Securities regulators proposed weaning investors and Wall Street institutions from over-reliance on credit ratings, part of changes to the rating industry prompted by the subprime mortgage crisis.
The Securities and Exchange Commission voted 3-0 on Wednesday in favor of reducing reliance on credit ratings, including proposing to eliminate a requirement that money market funds hold highly-rated securities.
“The official recognition of credit ratings… may have played a role in encouraging investors’ overreliance on ratings,” S.E.C. Chairman Christopher Cox told an open meeting of the commission.
Rating agencies such as Moody’s, McGraw-Hill’s Standard & Poor’s and Fimalac’s Fitch Ratings have been blamed for contributing to the crisis by assigning top ratings to mortgage-backed securities that later deteriorated.
“The recommendations we consider today are consistent with the objective of having investors make an independent judgment of the risks associated with a particular security,” Mr. Cox said.
Mr.
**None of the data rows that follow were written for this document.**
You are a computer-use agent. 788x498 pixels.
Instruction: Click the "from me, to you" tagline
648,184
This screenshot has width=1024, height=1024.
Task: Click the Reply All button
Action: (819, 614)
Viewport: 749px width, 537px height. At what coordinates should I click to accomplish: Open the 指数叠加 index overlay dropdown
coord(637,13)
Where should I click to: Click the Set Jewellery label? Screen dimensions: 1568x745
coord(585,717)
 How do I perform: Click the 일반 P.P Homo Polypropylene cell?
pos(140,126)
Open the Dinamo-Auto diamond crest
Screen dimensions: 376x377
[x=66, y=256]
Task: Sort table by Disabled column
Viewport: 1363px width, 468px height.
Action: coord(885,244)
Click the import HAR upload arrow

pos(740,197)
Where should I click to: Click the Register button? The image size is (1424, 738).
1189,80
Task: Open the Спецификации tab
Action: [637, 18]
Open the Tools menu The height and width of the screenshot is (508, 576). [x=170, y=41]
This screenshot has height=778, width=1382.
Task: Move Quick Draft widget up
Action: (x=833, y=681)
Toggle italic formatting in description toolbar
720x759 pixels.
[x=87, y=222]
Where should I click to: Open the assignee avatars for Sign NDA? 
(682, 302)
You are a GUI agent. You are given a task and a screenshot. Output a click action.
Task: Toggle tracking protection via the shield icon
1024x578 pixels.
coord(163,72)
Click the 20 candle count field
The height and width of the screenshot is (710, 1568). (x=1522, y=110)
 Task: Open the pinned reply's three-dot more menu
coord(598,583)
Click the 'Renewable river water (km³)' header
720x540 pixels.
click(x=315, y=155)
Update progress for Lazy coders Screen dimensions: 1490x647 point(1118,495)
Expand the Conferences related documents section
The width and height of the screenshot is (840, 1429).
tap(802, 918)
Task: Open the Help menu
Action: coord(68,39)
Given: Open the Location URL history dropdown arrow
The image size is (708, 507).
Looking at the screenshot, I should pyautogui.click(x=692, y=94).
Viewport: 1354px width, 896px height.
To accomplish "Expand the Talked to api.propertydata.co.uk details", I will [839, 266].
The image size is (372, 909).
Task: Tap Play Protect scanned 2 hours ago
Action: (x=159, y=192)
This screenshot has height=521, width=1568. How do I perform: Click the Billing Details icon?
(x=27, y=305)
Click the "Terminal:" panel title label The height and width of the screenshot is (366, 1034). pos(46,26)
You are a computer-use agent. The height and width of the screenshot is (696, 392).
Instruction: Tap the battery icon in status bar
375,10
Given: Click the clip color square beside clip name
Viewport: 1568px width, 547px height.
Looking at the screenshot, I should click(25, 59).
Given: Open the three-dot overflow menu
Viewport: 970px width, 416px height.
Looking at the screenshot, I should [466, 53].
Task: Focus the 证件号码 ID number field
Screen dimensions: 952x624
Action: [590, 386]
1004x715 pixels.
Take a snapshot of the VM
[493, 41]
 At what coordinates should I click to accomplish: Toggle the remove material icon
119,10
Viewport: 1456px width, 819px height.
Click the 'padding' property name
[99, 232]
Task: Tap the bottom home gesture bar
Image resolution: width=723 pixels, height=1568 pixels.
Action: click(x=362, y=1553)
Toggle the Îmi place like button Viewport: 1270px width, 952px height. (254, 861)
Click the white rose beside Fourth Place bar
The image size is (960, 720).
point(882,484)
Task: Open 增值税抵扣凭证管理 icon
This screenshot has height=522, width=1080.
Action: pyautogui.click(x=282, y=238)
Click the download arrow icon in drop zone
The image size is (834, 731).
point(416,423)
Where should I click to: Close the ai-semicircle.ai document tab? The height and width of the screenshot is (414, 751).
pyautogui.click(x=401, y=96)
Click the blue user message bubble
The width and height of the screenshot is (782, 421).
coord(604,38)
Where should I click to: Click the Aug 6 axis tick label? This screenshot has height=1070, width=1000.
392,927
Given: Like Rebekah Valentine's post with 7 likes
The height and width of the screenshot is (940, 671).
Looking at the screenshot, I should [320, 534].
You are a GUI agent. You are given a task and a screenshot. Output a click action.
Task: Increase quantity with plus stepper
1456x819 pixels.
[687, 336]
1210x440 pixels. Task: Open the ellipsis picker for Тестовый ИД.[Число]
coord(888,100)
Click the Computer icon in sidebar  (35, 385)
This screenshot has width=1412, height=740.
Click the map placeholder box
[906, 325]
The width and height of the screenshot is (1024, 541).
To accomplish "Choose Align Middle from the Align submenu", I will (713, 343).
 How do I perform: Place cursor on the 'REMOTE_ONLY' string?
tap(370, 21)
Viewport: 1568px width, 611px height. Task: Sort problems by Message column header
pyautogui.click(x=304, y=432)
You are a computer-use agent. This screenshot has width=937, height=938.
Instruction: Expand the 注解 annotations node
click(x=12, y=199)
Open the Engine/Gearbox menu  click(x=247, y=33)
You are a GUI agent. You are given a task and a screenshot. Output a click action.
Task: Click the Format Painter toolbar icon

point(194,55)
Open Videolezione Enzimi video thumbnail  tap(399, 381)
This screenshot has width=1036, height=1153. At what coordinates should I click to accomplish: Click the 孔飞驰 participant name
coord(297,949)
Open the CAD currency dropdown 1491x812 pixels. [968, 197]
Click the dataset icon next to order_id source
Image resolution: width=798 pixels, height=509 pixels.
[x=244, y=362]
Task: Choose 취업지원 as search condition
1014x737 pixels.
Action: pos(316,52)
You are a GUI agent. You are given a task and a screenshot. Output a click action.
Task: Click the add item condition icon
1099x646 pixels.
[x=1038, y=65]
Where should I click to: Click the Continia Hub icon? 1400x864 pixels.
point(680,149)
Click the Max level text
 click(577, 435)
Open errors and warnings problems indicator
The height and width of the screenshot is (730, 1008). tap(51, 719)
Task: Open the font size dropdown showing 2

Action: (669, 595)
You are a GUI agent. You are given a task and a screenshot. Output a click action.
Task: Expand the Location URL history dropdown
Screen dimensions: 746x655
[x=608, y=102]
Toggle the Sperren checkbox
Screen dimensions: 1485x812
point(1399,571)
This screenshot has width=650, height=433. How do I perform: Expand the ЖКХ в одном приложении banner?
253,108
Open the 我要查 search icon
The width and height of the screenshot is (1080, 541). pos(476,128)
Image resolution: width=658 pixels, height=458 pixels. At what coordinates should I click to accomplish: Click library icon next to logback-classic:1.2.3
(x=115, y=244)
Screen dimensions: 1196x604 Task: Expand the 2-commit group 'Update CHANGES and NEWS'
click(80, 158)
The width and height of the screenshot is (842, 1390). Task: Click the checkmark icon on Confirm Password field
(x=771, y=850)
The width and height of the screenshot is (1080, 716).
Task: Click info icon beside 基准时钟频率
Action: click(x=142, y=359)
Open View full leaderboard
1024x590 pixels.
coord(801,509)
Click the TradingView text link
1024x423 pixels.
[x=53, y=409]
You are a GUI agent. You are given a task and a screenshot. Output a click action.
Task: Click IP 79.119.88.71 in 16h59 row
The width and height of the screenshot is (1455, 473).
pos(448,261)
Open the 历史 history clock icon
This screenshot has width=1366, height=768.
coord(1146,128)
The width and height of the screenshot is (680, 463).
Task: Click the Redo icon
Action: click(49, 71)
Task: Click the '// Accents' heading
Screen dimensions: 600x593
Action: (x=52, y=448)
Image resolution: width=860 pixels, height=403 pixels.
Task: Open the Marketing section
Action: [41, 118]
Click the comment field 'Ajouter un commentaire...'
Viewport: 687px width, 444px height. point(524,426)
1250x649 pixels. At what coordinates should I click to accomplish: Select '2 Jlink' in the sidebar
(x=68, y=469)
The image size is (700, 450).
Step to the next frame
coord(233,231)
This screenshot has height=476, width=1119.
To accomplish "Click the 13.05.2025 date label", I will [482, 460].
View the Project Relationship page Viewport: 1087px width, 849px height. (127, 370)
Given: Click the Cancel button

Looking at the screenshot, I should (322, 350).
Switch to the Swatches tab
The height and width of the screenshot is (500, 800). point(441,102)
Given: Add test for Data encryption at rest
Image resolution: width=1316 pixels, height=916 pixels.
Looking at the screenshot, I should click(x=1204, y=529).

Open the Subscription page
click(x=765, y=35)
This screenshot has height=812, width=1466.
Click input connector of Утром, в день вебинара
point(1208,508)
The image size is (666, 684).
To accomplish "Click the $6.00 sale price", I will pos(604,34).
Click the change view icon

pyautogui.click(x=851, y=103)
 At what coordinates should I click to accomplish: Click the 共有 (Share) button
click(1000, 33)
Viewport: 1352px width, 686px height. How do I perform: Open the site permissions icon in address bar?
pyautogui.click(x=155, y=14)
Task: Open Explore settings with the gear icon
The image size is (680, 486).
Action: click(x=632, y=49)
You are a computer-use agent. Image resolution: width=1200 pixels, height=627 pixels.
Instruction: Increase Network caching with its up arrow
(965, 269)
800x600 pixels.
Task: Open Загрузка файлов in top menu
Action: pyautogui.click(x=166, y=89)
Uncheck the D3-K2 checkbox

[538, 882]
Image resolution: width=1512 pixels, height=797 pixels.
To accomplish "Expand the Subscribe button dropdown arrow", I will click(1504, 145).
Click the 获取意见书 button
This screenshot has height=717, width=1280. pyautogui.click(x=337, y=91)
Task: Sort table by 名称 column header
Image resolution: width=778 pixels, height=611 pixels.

Cox said high credit ratings are often not an indication of liquidity or low price volatility for structured financial products, such as mortgage-backed securities.
Fund managers would be required under the proposals to assess a security’s liquidity, or how easily the security can be bought or sold, before buying it for a money market fund.
The new rules would allow the asset to be valued based not only on credit ratings, but also on other subjective standards to determine credit risk.